私立高校には特待生(推薦生)を採用する制度を持っている高校も多いです。例えば下記の一例がある

  • 9教科評定合計40以上なら入学金免除、制定品及修学旅行相当額を支給し 原則3年間の授業料無料にする
  • 9教科評定合計32以上なら入学金免除
  • 入試の成績が100番以内の場合、入学金免除
  • 実用英語技能検定準2級以上は初年度5万円支給

この様に成績や資格に応じて入学金免除の特典がある高校も多い。もちろん、専願だけの場合もあるため併願だったけど特典があるので専願に切り替えた中学生も多い。
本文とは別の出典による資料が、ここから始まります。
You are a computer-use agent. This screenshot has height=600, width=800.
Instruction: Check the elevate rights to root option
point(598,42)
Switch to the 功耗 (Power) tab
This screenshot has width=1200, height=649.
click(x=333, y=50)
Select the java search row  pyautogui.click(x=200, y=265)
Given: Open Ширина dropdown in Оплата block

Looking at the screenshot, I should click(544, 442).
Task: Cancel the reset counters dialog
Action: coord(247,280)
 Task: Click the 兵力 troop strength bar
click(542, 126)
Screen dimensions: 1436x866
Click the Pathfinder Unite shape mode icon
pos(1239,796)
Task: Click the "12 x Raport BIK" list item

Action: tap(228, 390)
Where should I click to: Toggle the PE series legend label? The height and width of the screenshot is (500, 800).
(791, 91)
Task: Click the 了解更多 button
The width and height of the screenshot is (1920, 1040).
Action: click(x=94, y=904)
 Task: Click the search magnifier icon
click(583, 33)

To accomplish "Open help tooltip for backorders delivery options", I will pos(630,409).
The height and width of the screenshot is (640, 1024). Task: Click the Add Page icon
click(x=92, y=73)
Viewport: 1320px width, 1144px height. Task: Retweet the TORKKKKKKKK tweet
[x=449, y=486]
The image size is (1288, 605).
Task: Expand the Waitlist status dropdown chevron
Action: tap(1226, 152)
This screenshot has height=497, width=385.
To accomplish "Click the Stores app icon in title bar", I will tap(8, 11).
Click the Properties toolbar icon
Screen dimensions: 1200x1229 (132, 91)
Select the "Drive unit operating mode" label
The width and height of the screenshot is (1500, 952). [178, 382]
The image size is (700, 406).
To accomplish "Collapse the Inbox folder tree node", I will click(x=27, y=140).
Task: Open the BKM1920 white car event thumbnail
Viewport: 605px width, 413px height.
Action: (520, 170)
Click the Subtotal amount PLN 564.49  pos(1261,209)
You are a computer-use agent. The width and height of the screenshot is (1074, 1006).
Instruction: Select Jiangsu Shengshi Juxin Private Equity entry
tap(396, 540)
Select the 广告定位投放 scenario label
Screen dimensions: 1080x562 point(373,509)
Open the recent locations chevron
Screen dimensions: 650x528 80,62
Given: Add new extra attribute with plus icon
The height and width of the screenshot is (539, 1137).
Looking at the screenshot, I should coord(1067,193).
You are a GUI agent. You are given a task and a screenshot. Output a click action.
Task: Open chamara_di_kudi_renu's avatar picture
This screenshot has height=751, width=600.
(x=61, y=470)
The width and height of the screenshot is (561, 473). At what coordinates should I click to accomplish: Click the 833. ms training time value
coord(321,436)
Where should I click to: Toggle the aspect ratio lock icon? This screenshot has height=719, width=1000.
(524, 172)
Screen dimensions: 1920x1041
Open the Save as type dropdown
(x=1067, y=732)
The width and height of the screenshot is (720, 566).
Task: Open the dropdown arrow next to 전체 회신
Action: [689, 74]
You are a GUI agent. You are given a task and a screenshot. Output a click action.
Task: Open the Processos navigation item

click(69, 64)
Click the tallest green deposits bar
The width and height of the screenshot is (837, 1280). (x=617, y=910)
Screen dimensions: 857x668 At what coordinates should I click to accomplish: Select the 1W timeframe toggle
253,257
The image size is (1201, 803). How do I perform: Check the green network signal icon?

私立高校も優秀な生徒募集に必死のため制服代や教科書代を支給する高校も増えている。もし、入学金が免除になれば、ほぼ公立高校と差がない費用負担になる。ただ、大前提に中学生の間の評定(内申)が重要になることは知っておこう。

まとめ

大阪府が低所得者向けに授業料を実質ゼロにしたことで私立高校への志願者が増えた感じが強い。それでも、中学生人口が減少する中で私立高校が経営努力をしていることはわかる。公立高校もアピールをしようとしていますがHPを見れば何世代か前のHPに思えます…。最新版の資料を参考に書いていますが、再度生徒たちから配布される資料や担任の先生にわからない点は聞いてみましょう。政策の変更などがあるかもしれません(最新版は学校に通知がいきます)。まず、先入観を捨てて自分の行きたい学校に行くために評定(内申)は上げておきましょう。